======== Text section
According to Wikipedia:

One of the primary aims of Ant was to solve Make’s portability problems.

Below is an example from the Wikipedia entry:

<?xml version="1.0"?>
<project name="Hello" default="compile">
    <target name="clean" description="remove intermediate files">
        <delete dir="classes"/>
    </target>
    <target name="clobber" depends="clean" description="remove all artifact files">
        <delete file="hello.jar"/>
    </target>
    <target name="compile" description="compile the Java source code to class files">
        <mkdir dir="classes"/>
        <javac srcdir="." destdir="classes"/>
    </target>
    <target name="jar" depends="compile" description="create a Jar file for the application">
        <jar destfile="hello.jar">
            <fileset dir="classes" includes="**/*.class"/>
            <manifest>
                <attribute name="Main-Class" value="HelloProgram"/>
            </manifest>
        </jar>
    </target>
</project>

Among the XML, we can see the tasks are chained together via depends.

To execute a script, there is an exec task, where each one of the arguments to the command line are defined via an ordered list of arg tags:

<target name="help">
  <exec executable="cmd">
    <arg value="/c"/>
    <arg value="ant.bat"/>
    <arg value="-p"/>
  </exec>
</target>

Maven

Uses: XML
Docs:
- https://maven.apache.org/guides/mini/guide-using-ant.html

Similar to Ant, an exec block in XML can be used:

<project>
  ...
  <build>
    <plugins>
      <plugin>
        ...
        <executions>
          <execution>
	    ...
            <configuration>
              <tasks>
                <exec
                  dir="${project.basedir}"
                  executable="${project.basedir}/src/main/sh/do-something.sh"
                  failonerror="true">
                  <arg line="arg1 arg2 arg3 arg4" />
                </exec>
              </tasks>
            </configuration>
	    ...
          </execution>
        </executions>
      </plugin>
    </plugins>
  </build>
</project>

Bazel

Uses: Google magic
Docs:
- http://bazel.io/docs/build-encyclopedia.html

Bazel has great FAQ where it succintly explains the issues that Google had delivering its software which resulted in the creation of the original Blaze.

Quoting it:

What is Bazel best at?

Bazel shines at building and testing projects with the following properties:

Projects with a large codebase

Projects written in (multiple) compiled languages

Projects that deploy on multiple platforms

Projects that have extensive tests

What should I not use Bazel for?

Bazel tries to be smart about caching. This means it is a bad match for build steps that should not be cached. For example, the following steps should not be controlled from Bazel:

A compilation step that fetches data from the internet.

A test step that connects to the QA instance of your site.
================
======== Excerpted data
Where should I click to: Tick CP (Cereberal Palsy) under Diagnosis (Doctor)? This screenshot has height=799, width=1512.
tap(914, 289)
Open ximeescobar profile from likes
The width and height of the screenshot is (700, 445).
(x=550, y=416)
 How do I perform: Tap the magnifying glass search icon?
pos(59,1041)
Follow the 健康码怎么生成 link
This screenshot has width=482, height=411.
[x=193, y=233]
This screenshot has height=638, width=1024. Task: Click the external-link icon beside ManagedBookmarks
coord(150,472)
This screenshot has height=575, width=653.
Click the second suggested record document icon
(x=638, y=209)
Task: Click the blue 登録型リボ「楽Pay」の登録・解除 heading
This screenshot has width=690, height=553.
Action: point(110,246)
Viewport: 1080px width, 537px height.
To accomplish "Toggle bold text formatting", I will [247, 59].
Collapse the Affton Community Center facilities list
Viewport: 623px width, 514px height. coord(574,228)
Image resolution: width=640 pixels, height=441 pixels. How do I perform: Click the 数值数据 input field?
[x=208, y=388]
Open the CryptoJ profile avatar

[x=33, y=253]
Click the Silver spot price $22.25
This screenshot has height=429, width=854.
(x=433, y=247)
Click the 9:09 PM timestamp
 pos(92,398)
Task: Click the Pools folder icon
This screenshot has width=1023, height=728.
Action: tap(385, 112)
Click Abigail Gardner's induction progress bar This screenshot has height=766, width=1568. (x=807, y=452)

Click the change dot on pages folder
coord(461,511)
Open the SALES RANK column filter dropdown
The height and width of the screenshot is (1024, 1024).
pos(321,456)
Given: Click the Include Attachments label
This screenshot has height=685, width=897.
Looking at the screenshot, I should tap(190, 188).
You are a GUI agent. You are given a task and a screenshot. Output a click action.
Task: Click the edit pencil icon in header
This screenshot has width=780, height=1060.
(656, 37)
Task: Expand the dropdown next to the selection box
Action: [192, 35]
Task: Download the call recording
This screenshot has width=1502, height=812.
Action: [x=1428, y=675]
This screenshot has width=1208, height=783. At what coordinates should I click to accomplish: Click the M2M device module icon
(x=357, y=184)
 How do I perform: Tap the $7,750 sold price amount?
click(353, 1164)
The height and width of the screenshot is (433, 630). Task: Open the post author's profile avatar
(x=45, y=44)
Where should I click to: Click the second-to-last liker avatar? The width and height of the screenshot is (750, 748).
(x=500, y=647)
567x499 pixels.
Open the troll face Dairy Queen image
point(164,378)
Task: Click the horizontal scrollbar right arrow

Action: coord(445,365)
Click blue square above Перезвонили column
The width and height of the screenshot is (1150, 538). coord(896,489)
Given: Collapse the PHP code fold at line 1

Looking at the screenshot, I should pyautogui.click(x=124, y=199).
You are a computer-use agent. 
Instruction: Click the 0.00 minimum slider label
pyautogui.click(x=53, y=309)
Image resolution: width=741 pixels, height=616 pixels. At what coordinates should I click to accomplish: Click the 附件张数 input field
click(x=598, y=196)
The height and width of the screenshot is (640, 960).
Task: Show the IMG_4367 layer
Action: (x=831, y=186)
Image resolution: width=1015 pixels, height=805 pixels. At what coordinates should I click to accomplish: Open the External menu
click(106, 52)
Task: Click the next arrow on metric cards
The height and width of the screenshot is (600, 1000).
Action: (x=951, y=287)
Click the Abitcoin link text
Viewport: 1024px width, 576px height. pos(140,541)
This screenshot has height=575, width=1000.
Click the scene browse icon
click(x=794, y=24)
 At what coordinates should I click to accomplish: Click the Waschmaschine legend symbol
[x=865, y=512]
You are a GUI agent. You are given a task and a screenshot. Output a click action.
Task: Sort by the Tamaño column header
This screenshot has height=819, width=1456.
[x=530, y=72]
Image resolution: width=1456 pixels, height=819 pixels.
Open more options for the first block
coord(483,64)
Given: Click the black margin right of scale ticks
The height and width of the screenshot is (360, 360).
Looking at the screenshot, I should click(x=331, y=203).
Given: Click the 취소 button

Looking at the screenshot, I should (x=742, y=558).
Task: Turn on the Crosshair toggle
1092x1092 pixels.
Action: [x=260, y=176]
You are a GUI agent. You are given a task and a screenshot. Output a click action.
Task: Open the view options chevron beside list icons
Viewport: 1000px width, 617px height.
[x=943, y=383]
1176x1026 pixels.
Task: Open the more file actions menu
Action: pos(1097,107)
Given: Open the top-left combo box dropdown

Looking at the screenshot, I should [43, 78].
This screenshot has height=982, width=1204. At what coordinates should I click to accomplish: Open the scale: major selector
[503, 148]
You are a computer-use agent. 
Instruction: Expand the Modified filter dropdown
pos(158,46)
================
Exercise description - From the text on build tools, transcribe the part that opens with the words containing "Projects that deploy" and closes with "from the internet.". This data was taken from a separate source.

Answer for the task -
Projects that deploy on multiple platforms

Projects that have extensive tests

What should I not use Bazel for?

Bazel tries to be smart about caching. This means it is a bad match for build steps that should not be cached. For example, the following steps should not be controlled from Bazel:

A compilation step that fetches data from the internet.